Some of these filmic texts portray the idea of being trapped by our own technology, cut off from the outside world, losing our individuality and human identity is present.  Our sense of reality and the world around us is continuously filtered through screens, as is our interaction and communication with others.  The progress of bionic technology blurs distinctions between the biological and the mechanical.  Could we lose ourselves to technology, becoming drones with no individuality as is the case with the Borg?  Or could we experience a freeing disembodiment, in which restrictive ideas on race and gender are no longer relevant, as seen in Ghost in the Shell?

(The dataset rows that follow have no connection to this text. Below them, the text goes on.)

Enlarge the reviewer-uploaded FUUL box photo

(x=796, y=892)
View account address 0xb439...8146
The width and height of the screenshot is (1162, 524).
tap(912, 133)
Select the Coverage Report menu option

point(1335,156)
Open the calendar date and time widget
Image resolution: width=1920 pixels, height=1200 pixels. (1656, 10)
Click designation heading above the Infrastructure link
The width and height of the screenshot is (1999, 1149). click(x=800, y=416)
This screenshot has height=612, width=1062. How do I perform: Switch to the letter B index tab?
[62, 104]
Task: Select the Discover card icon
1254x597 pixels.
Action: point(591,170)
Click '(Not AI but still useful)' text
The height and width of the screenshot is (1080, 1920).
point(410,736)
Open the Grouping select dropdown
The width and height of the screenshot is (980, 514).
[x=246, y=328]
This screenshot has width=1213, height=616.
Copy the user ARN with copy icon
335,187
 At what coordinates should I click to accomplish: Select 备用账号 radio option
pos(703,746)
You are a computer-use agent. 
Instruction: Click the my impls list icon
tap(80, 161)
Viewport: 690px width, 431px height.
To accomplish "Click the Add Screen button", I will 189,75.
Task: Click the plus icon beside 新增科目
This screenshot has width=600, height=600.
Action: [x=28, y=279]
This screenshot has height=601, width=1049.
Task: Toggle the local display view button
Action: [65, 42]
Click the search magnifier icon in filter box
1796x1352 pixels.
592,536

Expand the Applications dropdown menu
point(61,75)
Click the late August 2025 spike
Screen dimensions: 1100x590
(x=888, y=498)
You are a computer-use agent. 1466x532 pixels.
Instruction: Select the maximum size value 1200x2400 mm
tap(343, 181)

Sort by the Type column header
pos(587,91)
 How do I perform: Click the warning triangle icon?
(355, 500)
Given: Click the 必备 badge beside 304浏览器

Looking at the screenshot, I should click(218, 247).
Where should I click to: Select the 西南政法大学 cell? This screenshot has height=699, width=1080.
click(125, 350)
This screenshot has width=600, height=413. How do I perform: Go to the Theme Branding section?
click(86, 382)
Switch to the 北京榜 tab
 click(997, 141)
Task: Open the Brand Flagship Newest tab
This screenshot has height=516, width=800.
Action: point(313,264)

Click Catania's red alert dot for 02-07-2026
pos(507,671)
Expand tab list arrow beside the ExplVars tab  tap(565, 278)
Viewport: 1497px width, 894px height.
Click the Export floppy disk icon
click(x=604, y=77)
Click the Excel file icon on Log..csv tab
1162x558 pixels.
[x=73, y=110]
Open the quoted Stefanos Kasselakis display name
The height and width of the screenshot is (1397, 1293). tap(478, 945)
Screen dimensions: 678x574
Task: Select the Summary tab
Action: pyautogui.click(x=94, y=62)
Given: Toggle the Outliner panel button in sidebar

            We lack; limited life-spans, poverty, disease, renewable resources.  Corporatism traps us and simultaneously shapes us through a demanding consumerist culture and media.  And yet we desire and push through previously set limitations.  Our life-spans just centuries ago were much shorter.  People are fed, clothed, housed, and literate on a scale never before seen in human history.  Existences of drudgery and dangerous work have now been taken over by robots; and this trend will seem to continue as robots become more sophisticated.

The contradiction of human existence is that we will always lack and that lack will form desire that will allow us to push through the next boundary.  Science fiction speaks to our future.  Asimov’s fictional robots were programmed with limitations; nevertheless, they took control of their own identity and destiny.  The promise of science fiction is that we can shape our human identity and destiny.  Dystopian fictions serve as a warning against our worst nature; the potential to destroy, to control others out of fear.  Robots are a reflection of us.  They can be frightening, brutal, and in those negative traits they are most nonhuman.  Robots can also be companions; they can be desiring machines in their own right, in which case they are at their most human.  The biological and technological can blur until there is no distinction; no rivalry or competition, just an expansion of knowledge and curiosity, a single unified race, out into the stars, posthuman.  That can be our identity; in fiction and reality, and Posthuman SF film may become increasingly relevant.